▸ ASSIGNMENT
The expected answer is all of the entries, written out exactly.

▸ GIVEN RECORDS

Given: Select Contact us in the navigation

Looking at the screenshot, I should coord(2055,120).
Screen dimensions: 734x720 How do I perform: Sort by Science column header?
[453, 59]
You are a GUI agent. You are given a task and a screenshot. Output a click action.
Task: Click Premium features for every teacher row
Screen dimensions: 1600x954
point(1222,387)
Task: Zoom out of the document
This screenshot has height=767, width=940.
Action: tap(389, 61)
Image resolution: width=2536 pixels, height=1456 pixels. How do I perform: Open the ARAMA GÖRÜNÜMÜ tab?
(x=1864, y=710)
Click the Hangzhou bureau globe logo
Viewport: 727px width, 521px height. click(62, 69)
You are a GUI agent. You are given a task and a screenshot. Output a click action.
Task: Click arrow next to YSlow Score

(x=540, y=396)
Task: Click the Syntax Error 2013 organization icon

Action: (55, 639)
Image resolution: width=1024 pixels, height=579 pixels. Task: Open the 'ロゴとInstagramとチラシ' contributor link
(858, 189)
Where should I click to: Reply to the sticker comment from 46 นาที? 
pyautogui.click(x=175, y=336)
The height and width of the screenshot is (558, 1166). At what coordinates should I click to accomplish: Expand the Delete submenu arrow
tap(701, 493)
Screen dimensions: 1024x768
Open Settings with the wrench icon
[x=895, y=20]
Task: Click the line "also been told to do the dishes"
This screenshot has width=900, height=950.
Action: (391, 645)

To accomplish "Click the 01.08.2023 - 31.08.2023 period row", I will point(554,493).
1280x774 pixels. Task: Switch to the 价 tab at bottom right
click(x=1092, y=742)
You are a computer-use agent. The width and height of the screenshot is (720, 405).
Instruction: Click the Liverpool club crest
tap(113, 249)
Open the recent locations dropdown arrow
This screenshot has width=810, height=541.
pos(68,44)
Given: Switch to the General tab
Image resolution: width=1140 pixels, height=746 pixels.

▸ COMPLETED TASK
Given: Select Contact us in the navigation

Looking at the screenshot, I should coord(2055,120).
Screen dimensions: 734x720 How do I perform: Sort by Science column header?
[453, 59]
You are a GUI agent. You are given a task and a screenshot. Output a click action.
Task: Click Premium features for every teacher row
Screen dimensions: 1600x954
point(1222,387)
Task: Zoom out of the document
This screenshot has height=767, width=940.
Action: tap(389, 61)
Image resolution: width=2536 pixels, height=1456 pixels. How do I perform: Open the ARAMA GÖRÜNÜMÜ tab?
(x=1864, y=710)
Click the Hangzhou bureau globe logo
Viewport: 727px width, 521px height. click(62, 69)
You are a GUI agent. You are given a task and a screenshot. Output a click action.
Task: Click arrow next to YSlow Score

(x=540, y=396)
Task: Click the Syntax Error 2013 organization icon

Action: (55, 639)
Image resolution: width=1024 pixels, height=579 pixels. Task: Open the 'ロゴとInstagramとチラシ' contributor link
(858, 189)
Where should I click to: Reply to the sticker comment from 46 นาที? 
pyautogui.click(x=175, y=336)
The height and width of the screenshot is (558, 1166). At what coordinates should I click to accomplish: Expand the Delete submenu arrow
tap(701, 493)
Screen dimensions: 1024x768
Open Settings with the wrench icon
[x=895, y=20]
Task: Click the line "also been told to do the dishes"
This screenshot has width=900, height=950.
Action: (391, 645)

To accomplish "Click the 01.08.2023 - 31.08.2023 period row", I will point(554,493).
1280x774 pixels. Task: Switch to the 价 tab at bottom right
click(x=1092, y=742)
You are a computer-use agent. The width and height of the screenshot is (720, 405).
Instruction: Click the Liverpool club crest
tap(113, 249)
Open the recent locations dropdown arrow
This screenshot has width=810, height=541.
pos(68,44)
Given: Switch to the General tab
Image resolution: width=1140 pixels, height=746 pixels.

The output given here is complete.